One big question I guess is what to do with the custom 'strategies' & how to manage configuring them - should it be exactly the same as 'storage' for now, e.g. use /content/search/? We don't have enough pieces to do this via an app just yet.

Do any of these modules which use memory do any sort of reporting on how much memory they are using? I'm wondering about what we can do in terms of managing the potentially enormous memory usage jump we're going to get.

jberkus commented 9 years ago

The GQL thing is cool, I hadn't seen that.

However, it doesn't define a syntax for full-text searches. Personally, I like to keep things simple, so I'd vote for a syntax which accepts:

 "brunch breakfast eggs"

which would be equivalent to:

 "brunch and breakfast and eggs"

REST searches would use this syntax:

 "brunch&breakfast&eggs"

Also support basic OR searches:

 "brunch or breakfast or eggs"
 "brunch|breakfast|eggs"

I don't think we want to support AND/OR groups, etc. At least not right away.

jpwynn commented 8 years ago

I'd like to make a Modest Proposal (in the Jonathan Swift tradition), acting on the assumption there's still no meaningful progress on this issue. It is just so unbelievably bad to not have any search, not even a dumb keyword lookup, that you might consider something like the following:

Let "making search better" become the oldest open issue if circumstances and complications dictate, because it's a lot better than having no search.

IMO, you are letting 'ideal' be the mortal enemy of 'adequate for most bloggers'.

jberkus commented 8 years ago

FWIW, "ILIKE" should be database-independent, at least for the two supported and one quasi-supported database.

mike182uk commented 8 years ago

I've been away and not had chance to look at this recently. 0.7.2 made some changes that has required me to change my implementation slightly. I have changed how i am filtering posts to use the new filter functionality - basically you still pass a search query along the query string when making the http request, but this now gets converted into a filter. If there is already an existing filter, it is appended on to this. I've also made it so the indexer configuration is coming from the main config now. You can see my implementation here (feedback is welcome!)

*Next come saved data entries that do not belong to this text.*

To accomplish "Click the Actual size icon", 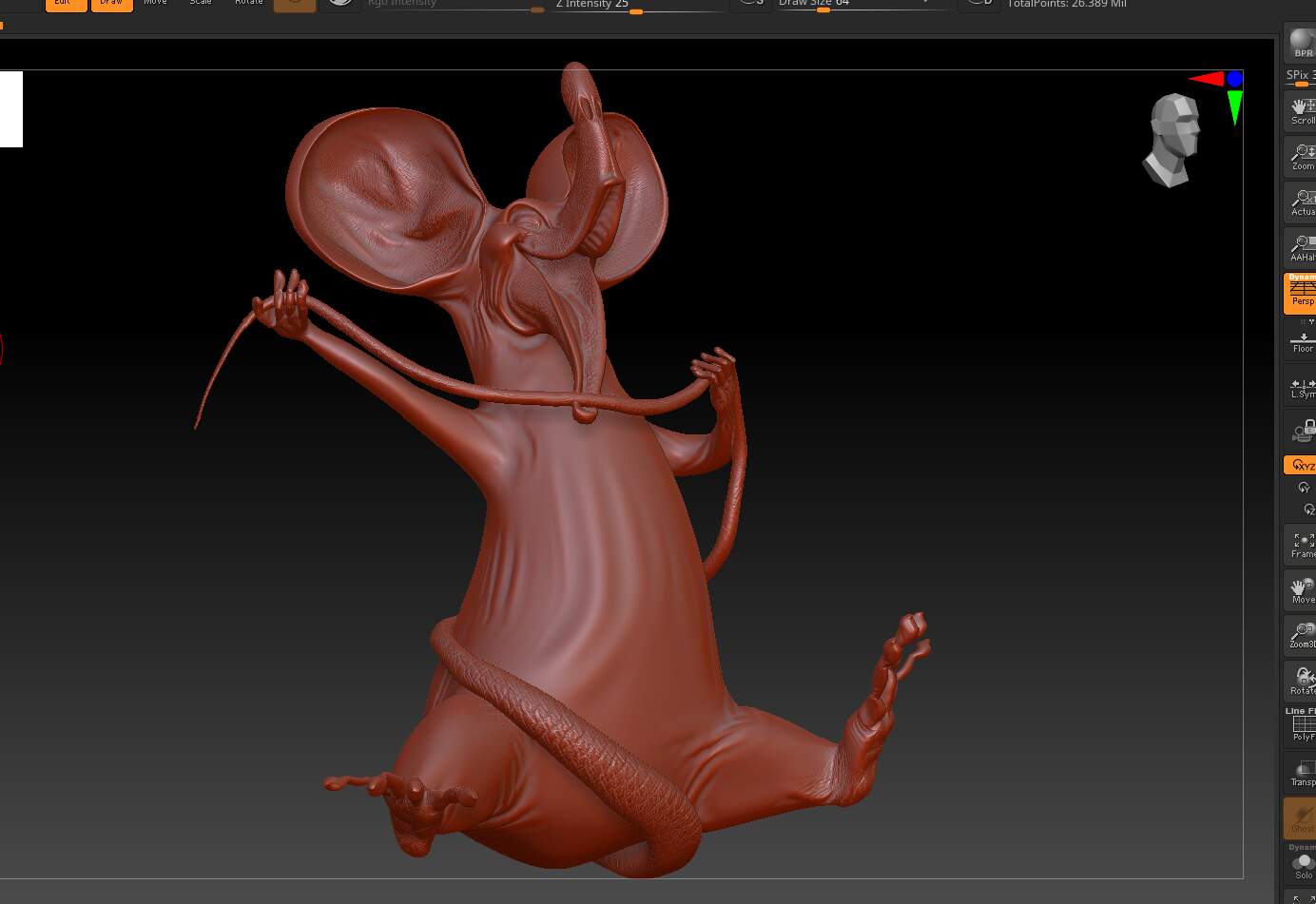I will (1301, 202).
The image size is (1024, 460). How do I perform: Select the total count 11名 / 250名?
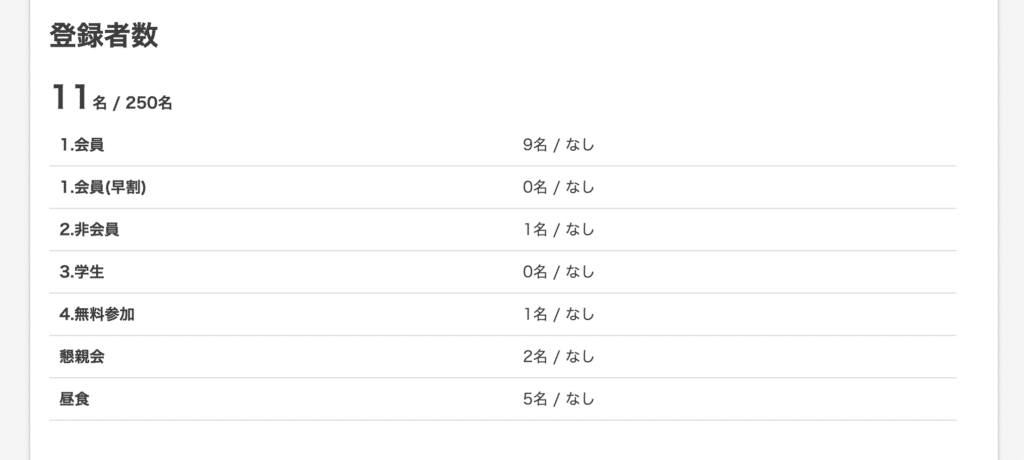[x=112, y=98]
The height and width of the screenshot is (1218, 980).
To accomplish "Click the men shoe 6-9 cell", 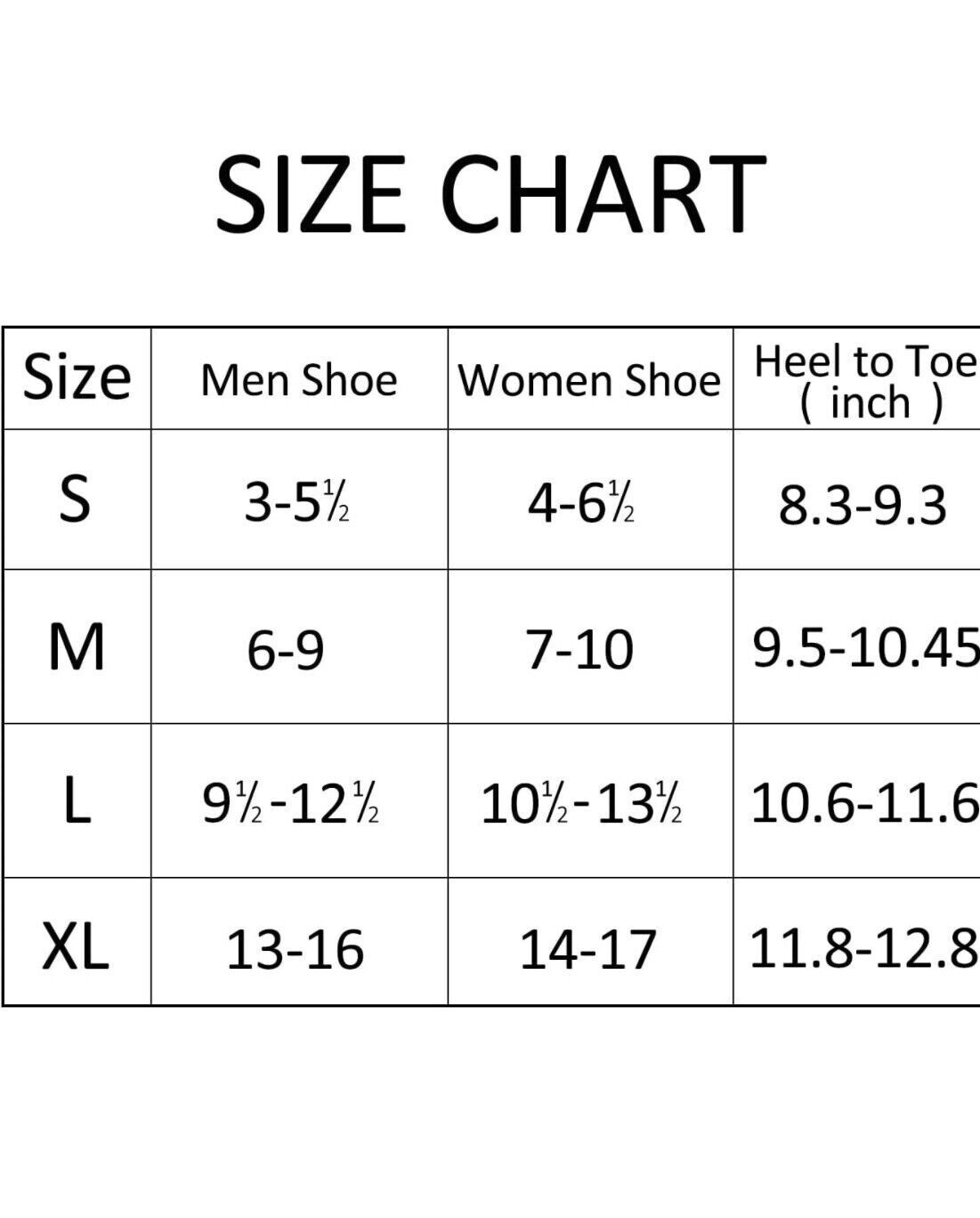I will pyautogui.click(x=299, y=646).
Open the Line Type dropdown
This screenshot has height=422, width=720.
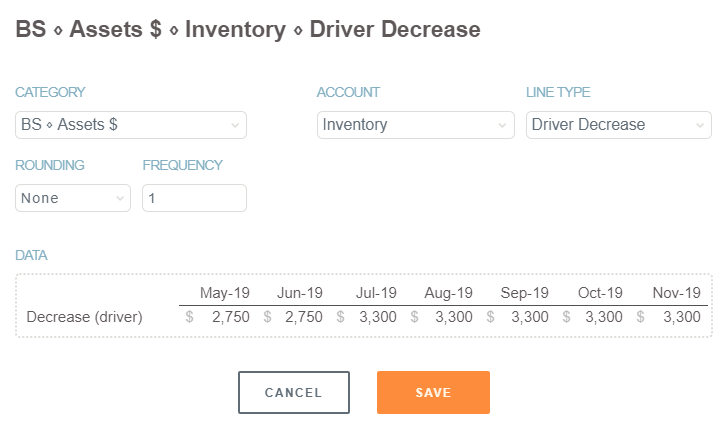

@ErisDS as for why i chose lunr - its by far the easiest solution to integrate and has the least dependencies. The main concern with lunr is the memory footprint as the index is stored in memory. Its a bit hazy at what point that really becomes a problem (i.e for the average blog i don't see this being a problem).

I was trying to tackle the problem with a more pragmatic approach of something is better than nothing :) With the approach i have taken, it should be easy to write other strategies for other technologies without having to change the underlying implementation (should just be config change).

mike182uk commented 8 years ago

I've done abit more work on my PoC (https://github.com/mike182uk/Ghost/pull/1) and added a strategy for using search-index instead of lunr (search-index is the one that uses leveldb). npm install installed everything necessary to get this working. If you want to test this out, once you have pulled in my latest changes, in config.js change search.strategy to search-index. The db is stored at content/data/ghost-search-index. This verifies that the solution is easy to extend for other search technologies :)

I've changed my implementation slightly to now use promises when returning search results, and the search query parsing is now done as part of the pipeline.